### [Text block]
★ ★ ★ ★ ★

This is from the recent issue of Foreign Policy magazine.
Vietnam taught many Americans the wrong lesson: that determined guerrilla fighters are invincible. But history shows that insurgents rarely win, and Iraq should be no different. Now that it finally has a winning strategy, the Bush administration is in a race against time to beat the insurgency before the public’s patience finally wears out.
They're a little left, so I was pleasantly surprised.
The cold, hard truth about the Bush administration’s strategy of “surging” additional U.S. forces into Iraq is that it could work. Insurgencies are rarely as strong or successful as the public has come to believe.
Not sure I want make the case by comparing ourselves to the Reds, but....

★ ★ ★ ★ ★

### [Recorded data]
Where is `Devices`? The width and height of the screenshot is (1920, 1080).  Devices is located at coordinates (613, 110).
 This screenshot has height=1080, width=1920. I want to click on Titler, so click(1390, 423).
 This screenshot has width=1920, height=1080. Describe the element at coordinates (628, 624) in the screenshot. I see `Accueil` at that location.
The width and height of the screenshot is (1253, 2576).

★ ★ ★ ★ ★

### [Problems to solve]
1. Name each country that the post on the Iraq insurgency mentions by name.
2. According to the post on the Iraq insurgency, what wrong lesson did Vietnam teach many Americans?
3. Carry the post on the Iraq insurgency forward from its final line.

### [Answers to the exercise]
1. Vietnam, Iraq, U.S.

2. That determined guerrilla fighters are invincible.

3.
Similar misunderstandings persist over the Soviet Union’s defeat in Afghanistan, the other supposed example of guerrilla invincibility. But it was not the mujahidin’s strength that forced the Soviets to leave; it was the Soviet Union’s own economic and political weakness at home. In fact, the regime the Soviets established in Afghanistan was so formidable that it managed to survive for three years after the Red Army left.
Read the whole article here.
Tuesday, January 30, 2007
Subscribe to:
Post Comments (Atom)
3 comments:
Interesting post, and article - thanks for highlighting it. I think that Petraeus and the surge are too late for Iraq, which has developed into a complex stew of civil war and several insurgencies, but perhaps there's hope for Afghanistan.
Robert Kaplan's 'Imperial Grunts' is interesting on this - worth reading if you haven't already. Kaplan's key idea is that the US army has to go Green Beret - light and lethal, rather than cling onto 'big army' - if it wants to successfully combat insurgencies.
Peter
www.kotare.typepad.com/thestrategist
Peter - thanks for stopping by and commenting. Of course, you realize I hope you are wrong about our timing.
I haven't read "Imperial Grunts" but I do hope to. It's on the list.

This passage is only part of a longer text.